> [Source records]
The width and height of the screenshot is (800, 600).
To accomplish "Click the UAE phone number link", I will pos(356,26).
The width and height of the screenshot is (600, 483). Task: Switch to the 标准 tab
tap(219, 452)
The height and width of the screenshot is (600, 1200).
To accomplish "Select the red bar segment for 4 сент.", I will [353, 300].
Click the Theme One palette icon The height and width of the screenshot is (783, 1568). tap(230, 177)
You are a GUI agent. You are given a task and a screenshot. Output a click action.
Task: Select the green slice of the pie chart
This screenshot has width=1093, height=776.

---

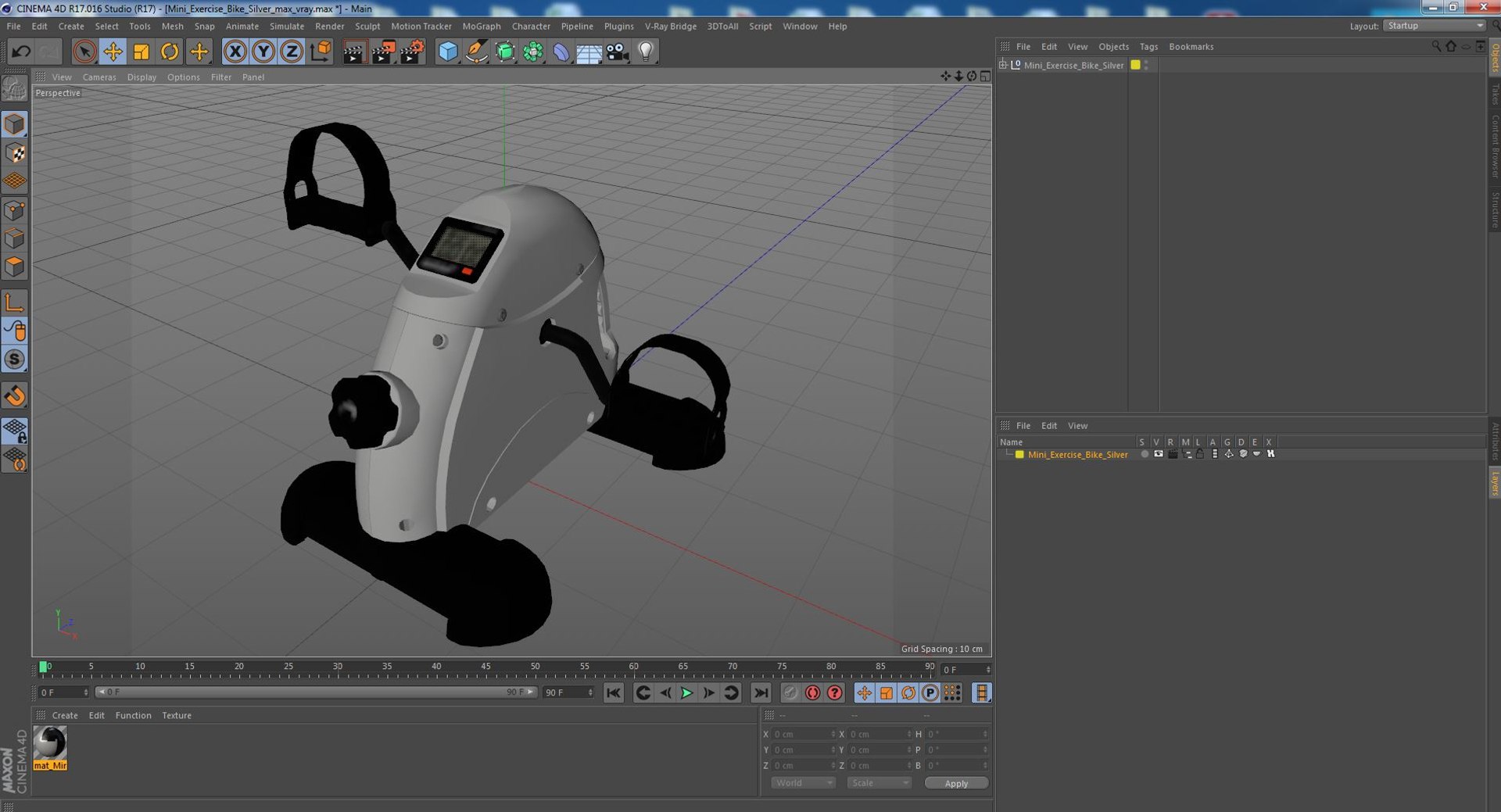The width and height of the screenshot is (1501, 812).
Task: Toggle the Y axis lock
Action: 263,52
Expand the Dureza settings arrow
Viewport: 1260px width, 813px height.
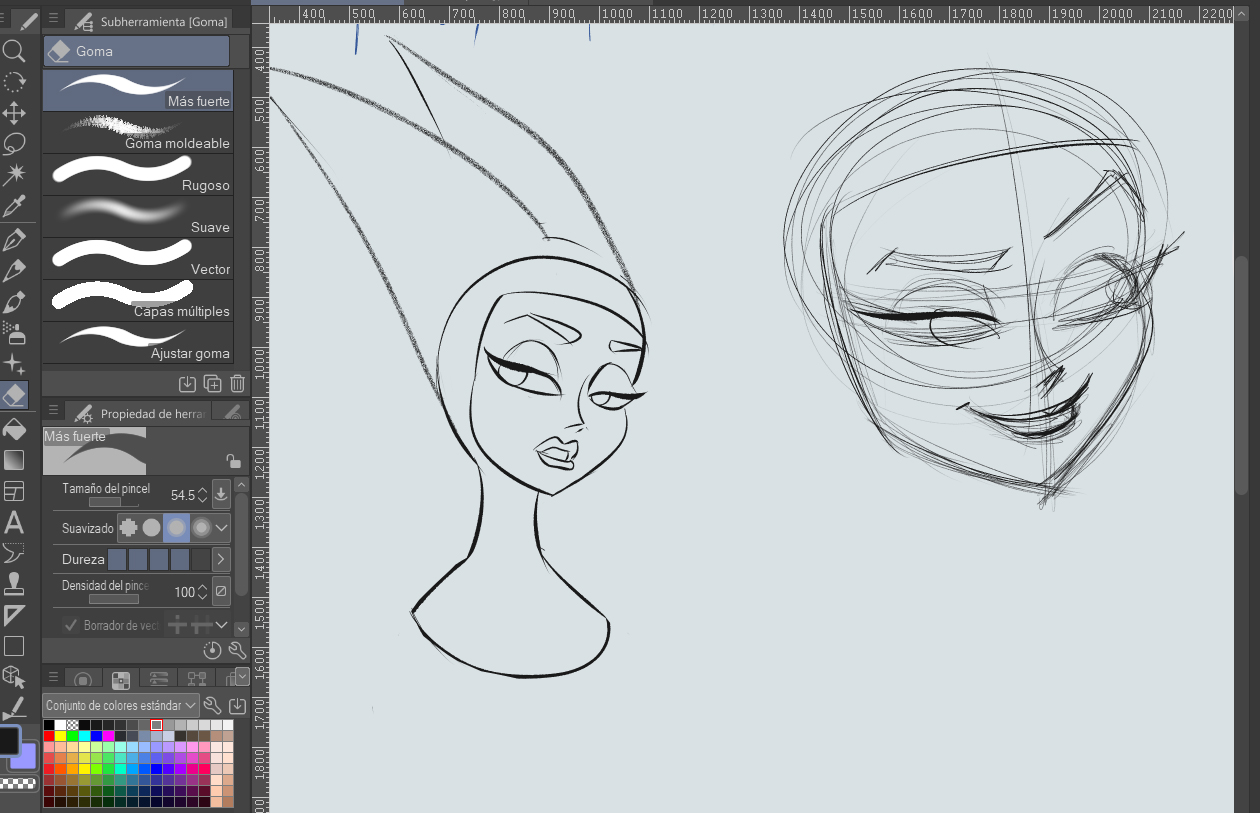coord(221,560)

---

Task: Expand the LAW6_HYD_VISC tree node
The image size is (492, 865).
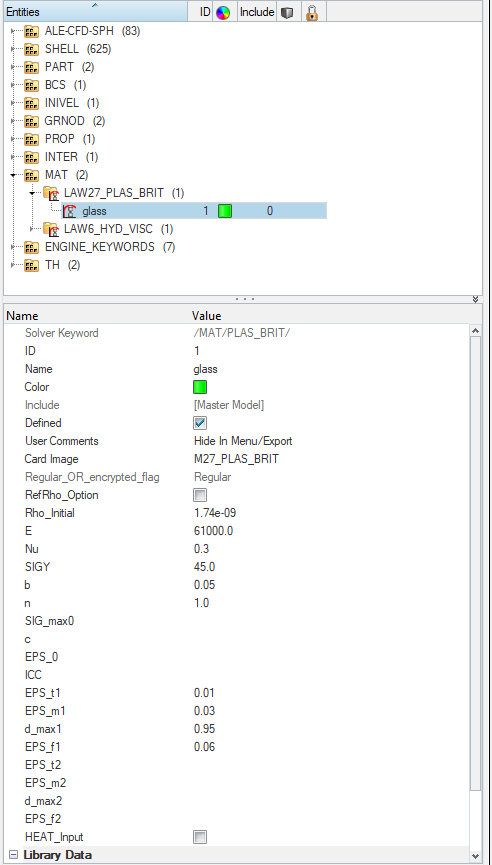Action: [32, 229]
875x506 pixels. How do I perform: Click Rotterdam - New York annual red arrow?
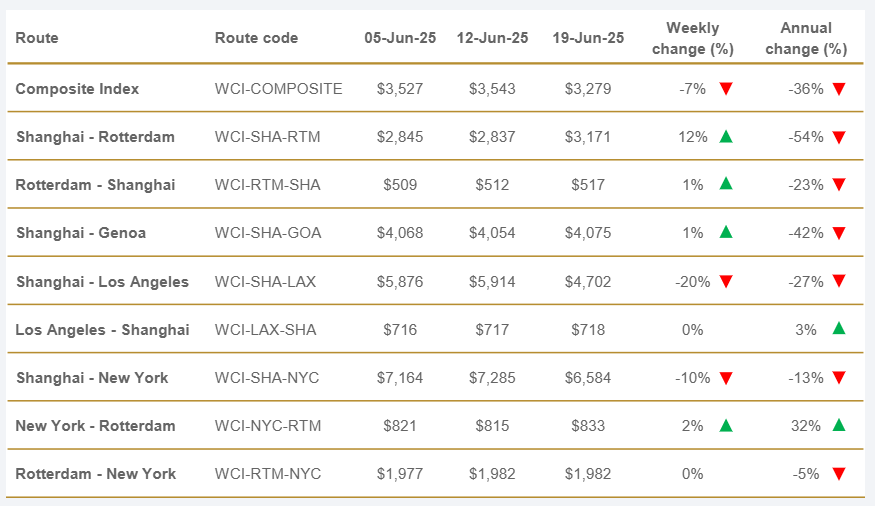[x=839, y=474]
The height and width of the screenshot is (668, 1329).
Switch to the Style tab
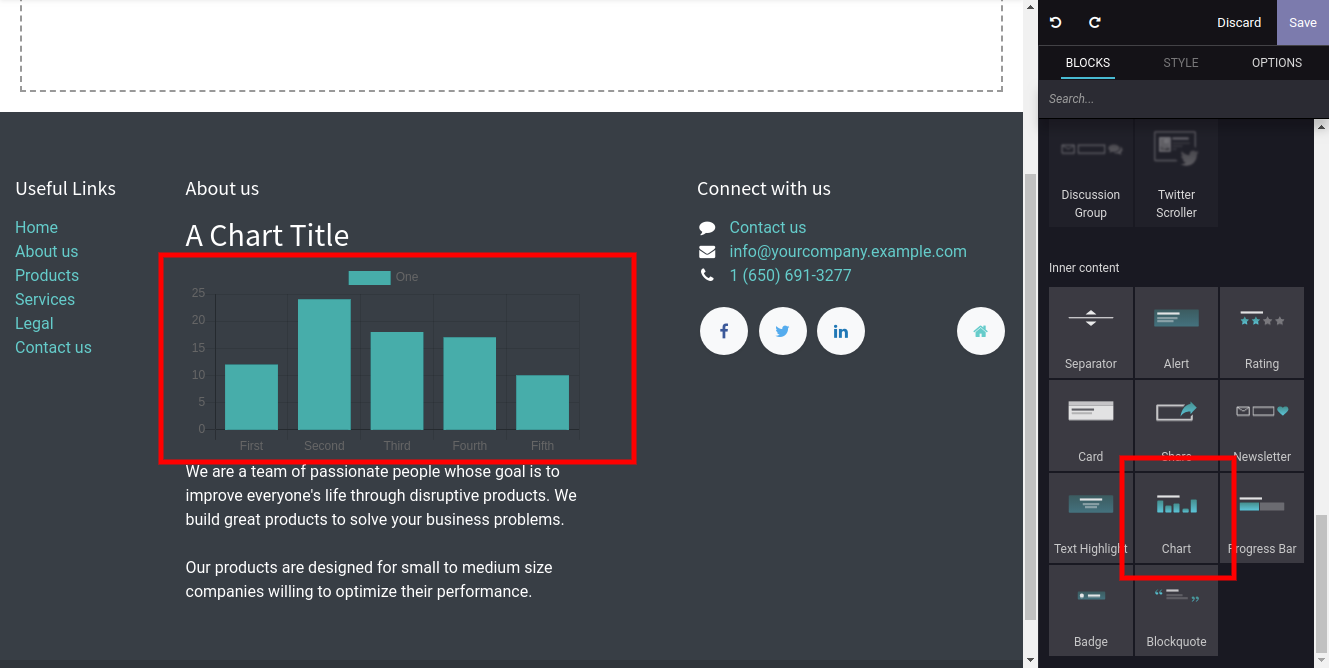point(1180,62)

> [Task to complete] All lines that hold the word "will" should be copied from the data.

> [Answer space]
To accomplish "Click the UAE phone number link", I will pos(356,26).
To accomplish "Select the red bar segment for 4 сент.", I will [353, 300].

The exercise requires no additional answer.